### What to produce:
All lines below containing "computer" are to be listed.

### Stored data entries:
########

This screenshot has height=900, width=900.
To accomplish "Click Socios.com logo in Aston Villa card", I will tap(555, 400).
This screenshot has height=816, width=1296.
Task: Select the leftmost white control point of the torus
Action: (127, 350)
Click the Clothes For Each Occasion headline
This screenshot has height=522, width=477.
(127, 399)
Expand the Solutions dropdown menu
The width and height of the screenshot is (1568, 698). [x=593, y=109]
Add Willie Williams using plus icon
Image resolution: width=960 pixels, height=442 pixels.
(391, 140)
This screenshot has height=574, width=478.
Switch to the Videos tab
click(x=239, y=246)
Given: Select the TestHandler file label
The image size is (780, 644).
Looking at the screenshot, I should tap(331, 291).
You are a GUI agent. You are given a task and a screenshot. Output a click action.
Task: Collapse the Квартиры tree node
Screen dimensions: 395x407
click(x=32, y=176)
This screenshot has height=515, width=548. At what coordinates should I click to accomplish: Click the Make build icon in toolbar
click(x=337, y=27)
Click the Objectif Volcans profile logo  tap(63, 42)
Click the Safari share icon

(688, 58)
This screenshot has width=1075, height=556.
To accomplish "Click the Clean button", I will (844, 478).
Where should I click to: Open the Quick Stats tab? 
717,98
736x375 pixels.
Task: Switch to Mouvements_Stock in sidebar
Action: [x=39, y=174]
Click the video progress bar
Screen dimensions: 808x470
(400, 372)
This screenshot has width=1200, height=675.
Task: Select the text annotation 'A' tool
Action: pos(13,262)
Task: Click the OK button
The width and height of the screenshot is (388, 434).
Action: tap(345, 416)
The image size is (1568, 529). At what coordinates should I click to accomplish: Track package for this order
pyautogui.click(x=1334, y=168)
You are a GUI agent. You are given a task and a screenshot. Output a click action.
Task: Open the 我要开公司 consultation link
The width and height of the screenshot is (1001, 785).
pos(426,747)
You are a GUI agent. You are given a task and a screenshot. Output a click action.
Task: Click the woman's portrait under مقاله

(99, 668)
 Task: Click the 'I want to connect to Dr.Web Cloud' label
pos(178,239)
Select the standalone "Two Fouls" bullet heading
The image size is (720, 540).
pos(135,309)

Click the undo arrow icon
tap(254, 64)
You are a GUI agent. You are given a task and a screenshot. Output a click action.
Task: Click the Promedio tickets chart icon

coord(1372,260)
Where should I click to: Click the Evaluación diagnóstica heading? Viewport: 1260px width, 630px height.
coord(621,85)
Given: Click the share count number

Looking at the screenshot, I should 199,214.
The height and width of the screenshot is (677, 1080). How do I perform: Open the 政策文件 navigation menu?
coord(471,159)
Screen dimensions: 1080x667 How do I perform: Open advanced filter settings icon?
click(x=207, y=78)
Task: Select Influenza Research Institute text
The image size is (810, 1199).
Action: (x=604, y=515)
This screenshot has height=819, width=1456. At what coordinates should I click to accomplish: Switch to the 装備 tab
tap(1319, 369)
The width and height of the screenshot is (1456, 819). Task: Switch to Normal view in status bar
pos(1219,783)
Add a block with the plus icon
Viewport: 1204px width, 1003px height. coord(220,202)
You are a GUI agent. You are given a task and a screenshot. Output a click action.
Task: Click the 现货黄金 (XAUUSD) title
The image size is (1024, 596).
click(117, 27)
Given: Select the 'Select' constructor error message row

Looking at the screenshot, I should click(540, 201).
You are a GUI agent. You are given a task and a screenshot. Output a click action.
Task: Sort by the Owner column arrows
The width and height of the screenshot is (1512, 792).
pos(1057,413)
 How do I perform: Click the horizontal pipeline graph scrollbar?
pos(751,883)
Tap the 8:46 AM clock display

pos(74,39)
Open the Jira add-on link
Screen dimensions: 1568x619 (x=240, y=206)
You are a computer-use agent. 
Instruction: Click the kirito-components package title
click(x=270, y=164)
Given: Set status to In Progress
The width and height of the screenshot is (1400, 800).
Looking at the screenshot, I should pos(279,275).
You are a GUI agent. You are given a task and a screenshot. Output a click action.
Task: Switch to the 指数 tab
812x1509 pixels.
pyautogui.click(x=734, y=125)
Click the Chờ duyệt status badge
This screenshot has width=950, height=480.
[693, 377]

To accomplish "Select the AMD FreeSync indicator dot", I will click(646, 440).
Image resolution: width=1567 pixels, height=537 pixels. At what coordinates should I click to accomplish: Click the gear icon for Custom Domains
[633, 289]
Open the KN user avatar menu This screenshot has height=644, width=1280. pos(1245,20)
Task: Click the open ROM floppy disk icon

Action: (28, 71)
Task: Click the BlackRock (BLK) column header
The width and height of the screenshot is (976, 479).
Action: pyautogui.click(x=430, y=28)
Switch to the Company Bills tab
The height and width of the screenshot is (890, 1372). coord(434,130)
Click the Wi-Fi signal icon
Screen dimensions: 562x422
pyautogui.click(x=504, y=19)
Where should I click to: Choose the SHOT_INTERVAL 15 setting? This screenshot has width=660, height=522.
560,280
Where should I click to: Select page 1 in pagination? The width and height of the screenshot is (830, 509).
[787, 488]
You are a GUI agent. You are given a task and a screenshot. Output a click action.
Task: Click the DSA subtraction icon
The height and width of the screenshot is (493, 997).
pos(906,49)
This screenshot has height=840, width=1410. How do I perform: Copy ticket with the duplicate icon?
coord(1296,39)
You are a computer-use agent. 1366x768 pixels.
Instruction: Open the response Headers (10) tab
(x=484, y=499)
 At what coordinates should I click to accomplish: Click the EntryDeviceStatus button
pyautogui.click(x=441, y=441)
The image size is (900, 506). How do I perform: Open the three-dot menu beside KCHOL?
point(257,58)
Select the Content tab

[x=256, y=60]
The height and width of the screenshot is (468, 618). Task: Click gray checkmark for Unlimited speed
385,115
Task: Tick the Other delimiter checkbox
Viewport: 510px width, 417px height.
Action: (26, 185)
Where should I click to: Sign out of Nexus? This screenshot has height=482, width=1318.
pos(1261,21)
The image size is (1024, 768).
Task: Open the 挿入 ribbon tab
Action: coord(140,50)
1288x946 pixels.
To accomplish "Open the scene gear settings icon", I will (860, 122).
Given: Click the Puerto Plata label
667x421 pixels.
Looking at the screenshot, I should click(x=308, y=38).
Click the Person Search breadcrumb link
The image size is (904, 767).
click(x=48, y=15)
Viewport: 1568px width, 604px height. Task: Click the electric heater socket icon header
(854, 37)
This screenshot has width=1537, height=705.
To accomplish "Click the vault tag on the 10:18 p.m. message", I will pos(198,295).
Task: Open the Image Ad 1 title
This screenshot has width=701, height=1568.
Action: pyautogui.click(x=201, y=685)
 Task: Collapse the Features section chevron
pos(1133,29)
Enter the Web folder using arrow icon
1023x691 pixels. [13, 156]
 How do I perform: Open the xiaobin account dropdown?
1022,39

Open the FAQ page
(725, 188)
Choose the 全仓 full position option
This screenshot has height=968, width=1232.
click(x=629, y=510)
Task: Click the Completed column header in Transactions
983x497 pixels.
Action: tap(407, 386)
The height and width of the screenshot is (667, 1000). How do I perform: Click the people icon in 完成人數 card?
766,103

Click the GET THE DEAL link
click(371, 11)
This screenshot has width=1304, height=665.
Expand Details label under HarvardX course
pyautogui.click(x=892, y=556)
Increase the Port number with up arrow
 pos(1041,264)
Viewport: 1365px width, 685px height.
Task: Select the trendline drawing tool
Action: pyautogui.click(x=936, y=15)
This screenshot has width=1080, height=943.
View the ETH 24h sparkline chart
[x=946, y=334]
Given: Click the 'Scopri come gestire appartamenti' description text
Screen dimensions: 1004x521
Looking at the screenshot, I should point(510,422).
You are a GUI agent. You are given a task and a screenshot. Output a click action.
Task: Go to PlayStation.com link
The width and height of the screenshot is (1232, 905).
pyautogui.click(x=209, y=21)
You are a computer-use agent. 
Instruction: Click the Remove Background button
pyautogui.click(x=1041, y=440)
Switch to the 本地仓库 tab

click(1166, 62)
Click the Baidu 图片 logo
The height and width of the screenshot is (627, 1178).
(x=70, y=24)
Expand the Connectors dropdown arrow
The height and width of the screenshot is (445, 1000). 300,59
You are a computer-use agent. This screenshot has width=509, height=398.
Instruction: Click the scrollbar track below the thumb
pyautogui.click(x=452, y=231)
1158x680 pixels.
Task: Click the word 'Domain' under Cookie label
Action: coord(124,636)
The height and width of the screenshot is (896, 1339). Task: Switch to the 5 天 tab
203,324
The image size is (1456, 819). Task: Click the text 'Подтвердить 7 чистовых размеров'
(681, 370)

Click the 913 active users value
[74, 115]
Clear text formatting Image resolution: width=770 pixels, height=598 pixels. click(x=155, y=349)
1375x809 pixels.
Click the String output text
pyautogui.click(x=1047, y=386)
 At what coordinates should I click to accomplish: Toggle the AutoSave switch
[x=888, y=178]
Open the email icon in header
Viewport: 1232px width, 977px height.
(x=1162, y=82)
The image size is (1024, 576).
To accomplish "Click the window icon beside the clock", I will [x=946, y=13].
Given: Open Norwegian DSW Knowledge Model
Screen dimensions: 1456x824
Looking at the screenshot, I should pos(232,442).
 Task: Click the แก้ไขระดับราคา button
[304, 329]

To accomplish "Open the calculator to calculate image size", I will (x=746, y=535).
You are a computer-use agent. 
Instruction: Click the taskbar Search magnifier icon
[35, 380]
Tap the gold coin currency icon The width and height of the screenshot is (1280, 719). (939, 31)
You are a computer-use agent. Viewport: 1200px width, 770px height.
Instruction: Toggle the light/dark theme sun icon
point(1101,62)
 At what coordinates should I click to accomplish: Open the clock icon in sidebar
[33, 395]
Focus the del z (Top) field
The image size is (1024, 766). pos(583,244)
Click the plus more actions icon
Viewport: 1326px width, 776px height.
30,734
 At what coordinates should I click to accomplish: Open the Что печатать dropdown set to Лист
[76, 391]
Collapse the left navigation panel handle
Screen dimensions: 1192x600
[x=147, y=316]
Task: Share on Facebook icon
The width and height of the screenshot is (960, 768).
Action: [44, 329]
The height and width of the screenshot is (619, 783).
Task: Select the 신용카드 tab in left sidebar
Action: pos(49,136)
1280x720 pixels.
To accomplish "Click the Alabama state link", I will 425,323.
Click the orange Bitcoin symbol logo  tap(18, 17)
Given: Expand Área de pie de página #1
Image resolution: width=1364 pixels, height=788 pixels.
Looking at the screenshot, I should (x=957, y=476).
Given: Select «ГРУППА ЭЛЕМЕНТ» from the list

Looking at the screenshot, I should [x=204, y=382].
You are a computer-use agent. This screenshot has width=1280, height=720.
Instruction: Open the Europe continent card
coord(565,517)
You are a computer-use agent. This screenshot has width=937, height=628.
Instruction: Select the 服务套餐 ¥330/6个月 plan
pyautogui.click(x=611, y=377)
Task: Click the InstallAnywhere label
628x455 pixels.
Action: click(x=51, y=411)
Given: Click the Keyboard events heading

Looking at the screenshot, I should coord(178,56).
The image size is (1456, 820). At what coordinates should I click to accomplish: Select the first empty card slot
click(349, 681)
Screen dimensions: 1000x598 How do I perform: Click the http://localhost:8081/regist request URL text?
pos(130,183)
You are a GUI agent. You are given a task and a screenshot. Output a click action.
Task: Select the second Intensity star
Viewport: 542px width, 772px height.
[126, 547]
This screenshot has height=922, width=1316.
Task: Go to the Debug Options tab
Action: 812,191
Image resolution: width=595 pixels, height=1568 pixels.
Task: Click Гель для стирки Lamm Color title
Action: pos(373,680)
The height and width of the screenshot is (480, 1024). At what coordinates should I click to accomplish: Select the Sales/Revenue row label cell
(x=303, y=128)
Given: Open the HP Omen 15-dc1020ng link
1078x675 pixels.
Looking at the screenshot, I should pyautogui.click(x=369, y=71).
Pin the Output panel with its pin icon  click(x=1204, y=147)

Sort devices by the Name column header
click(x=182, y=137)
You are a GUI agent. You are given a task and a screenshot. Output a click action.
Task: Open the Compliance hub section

########

### Solution for this task:
You are a computer-use agent. 
You are a computer-use agent. 1366x768 pixels.
You are a computer-use agent. 
You are a computer-use agent. This screenshot has width=509, height=398.
You are a computer-use agent. 
You are a computer-use agent. Viewport: 1200px width, 770px height.
You are a computer-use agent. This screenshot has width=1280, height=720.
You are a computer-use agent. This screenshot has width=937, height=628.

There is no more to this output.